I guess this is too late now in your case but I would maybe try the following. Put a horizontal scratching box over the area where he is scratching the carpet. If he has several areas I would buy more than one and put these down so he has somewhere to scratch.

You could get these, as they are not overly expensive:
Scratching Pad Wave Cat: Free P&P on orders of £25+ at zooplus

Once he starts using the scratch pad for around 1-2 weeks you can then start to move them to a place where it is more convenient for you. Just move them a little every few days until they are in an area where you don't trip over them and he still enjoys scratching them.


----------



## wicket (Aug 22, 2012)

I always have an old rug over my living room carpet - cats seem to like clawing where they can feel movement, like mats and rugs so I buy a rug that I dont mind getting destroyed and let them get on with it.


----------



## chillminx (Nov 22, 2010)

Woodruffsdad said:


> > We have a much loved and pampered 11 year old neutered tom called Woodruff.
> >
> > He has completely ruined an expensive, brand new carpet in our living room by clawing it to shreds.
> 
> ...


----------



## Woodruffsdad (Sep 15, 2009)

nightkitten said:


> How long have you had the new carpet? Most probably he didn't like the new smell on the carpet so by scratching it he is marking it so it is part of his territory.
> 
> When putting in new carpets, floor or rugs it is quite often best to keep some of the old stuff and scatter it around the new bought flooring. E.g. when getting a new carpet keep some tiles of the old carpet and put them over the new one for a while.
> 
> ...


Great idea but not practical for us. The cat is scratching the carpet in every one of 3 rooms and in dozens of different places. The carpet was new when we moved here in February 2013.


----------



## Woodruffsdad (Sep 15, 2009)

wicket said:


> I always have an old rug over my living room carpet - cats seem to like clawing where they can feel movement, like mats and rugs so I buy a rug that I dont mind getting destroyed and let them get on with it.


Got rugs. Cat ignores them!


----------



## tochica (May 6, 2013)

I may be wrong but I feel he won't stop scratching/chewing on the carpets. I think your best bet is just to accept it as long as he doesn't rip off and eats pieces of it. I myself have few off cuts of carpet lying around the house as well as a rolled up rug in my living room. The cats just like it, they use their tree (upholstered with carpet) as well as posts and small rungs I have laying around, but they also do chairs, sofas and so on. I may be wrong but I have the policy of not getting anything I can't accept being ruined.


----------



## chillminx (Nov 22, 2010)

tochica said:


> > I may be wrong but I have the policy of not getting anything I can't accept being ruined.
> 
> 
> I think it's great if you can be laid back about it and don't mind having things spoiled, but I know I couldn't.

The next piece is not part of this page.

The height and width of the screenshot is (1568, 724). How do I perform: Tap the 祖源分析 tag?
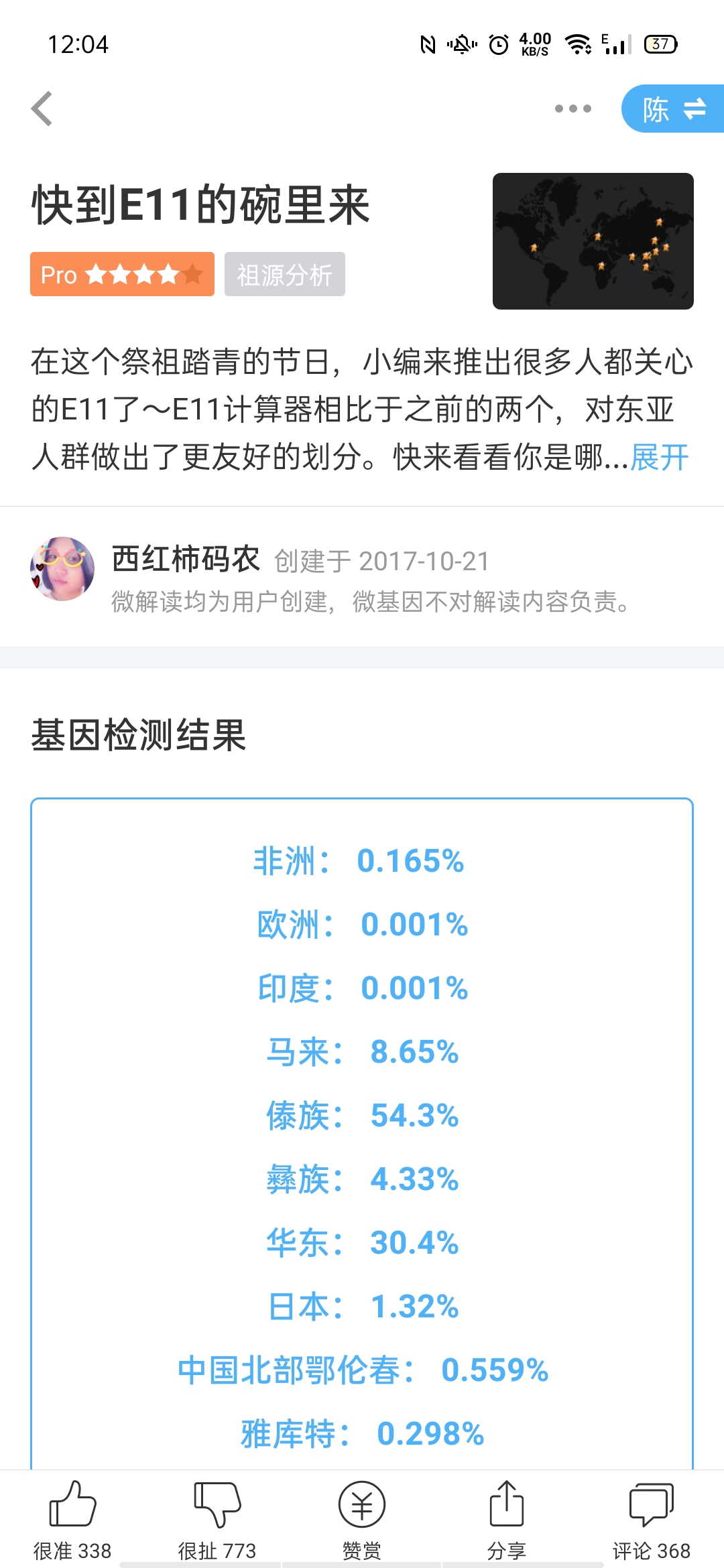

But I do think it's possible to have nice things within certain parameters, taking account of the cats tendencies/habits. In other words to compromise.
> ...


----------



## chillminx (Nov 22, 2010)

Woodruff'sDad - as he is scratching in so many different places it seems likely it's the smell, so I'd suggest hiring a carpet shampooing machine and cleaning the lot. Ideal if you could also put Simple Solution in the water, which is an enzymatic cleaner which will get rid of any smells your cat is trying to cover with his own scent. If the carpets are all man-made fibres, as well as being non-twist pile, cats seem to be even more attracted than they are to wool unfortunately.


----------



## steveiswellcool (Jan 8, 2014)

chillminx said:


> Woodruff'sDad - as he is scratching in so many different places it seems likely it's the smell, so I'd suggest hiring a carpet shampooing machine and cleaning the lot. Ideal if you could also put Simple Solution in the water, which is an enzymatic cleaner which will get rid of any smells your cat is trying to cover with his own scent. If the carpets are all man-made fibres, as well as being non-twist pile, cats seem to be even more attracted than they are to wool unfortunately.

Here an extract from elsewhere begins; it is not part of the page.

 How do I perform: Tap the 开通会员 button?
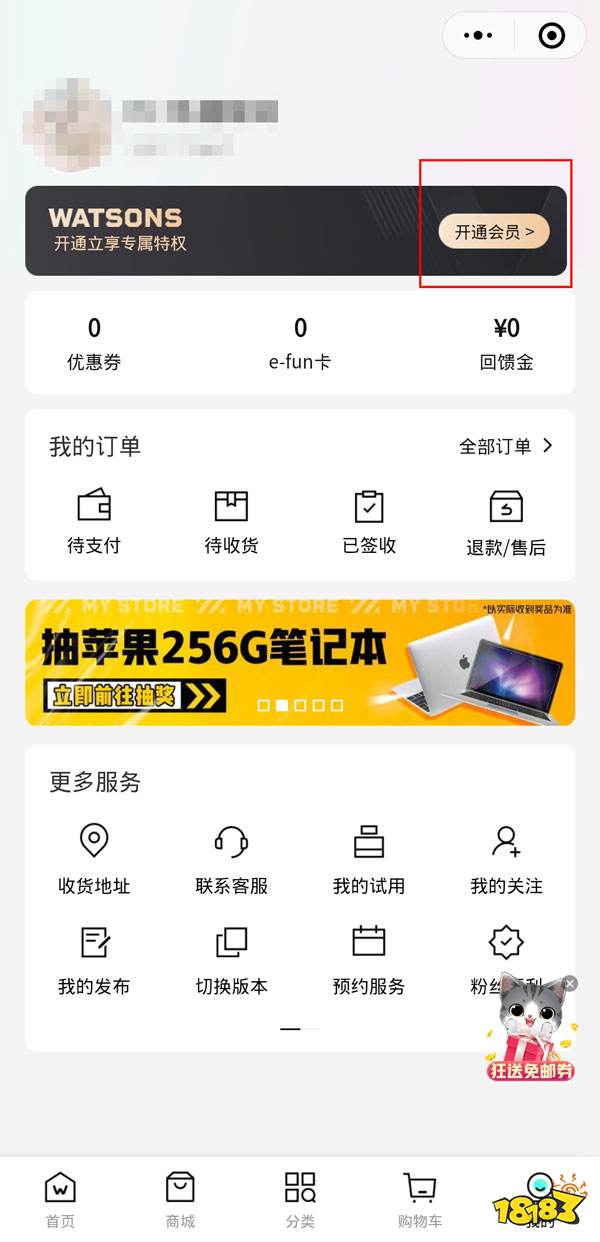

Great idea. Amazon have the machines to buy at a reasonable price (£53), it might be cheaper than hiring depending on how long you need them for.


----------



## tochica (May 6, 2013)

CM, I get your point about the compromising. I do understand both sides need to compromise to a certain point. I just can't imagine my cats living a carpet alone. It may be the smell as you say but my own observations are they like the fabric and like playing with it, mark it and so. I am speaking of my own cats, the OP cat may be totally different story but I don't think it would be a reasonable expectation for the cats to leave the carpet alone (again if it were my own cats). So my point was it may be a reasonable course of action to just don't let it bother you in some situations. It's totally possible I am wrong, though.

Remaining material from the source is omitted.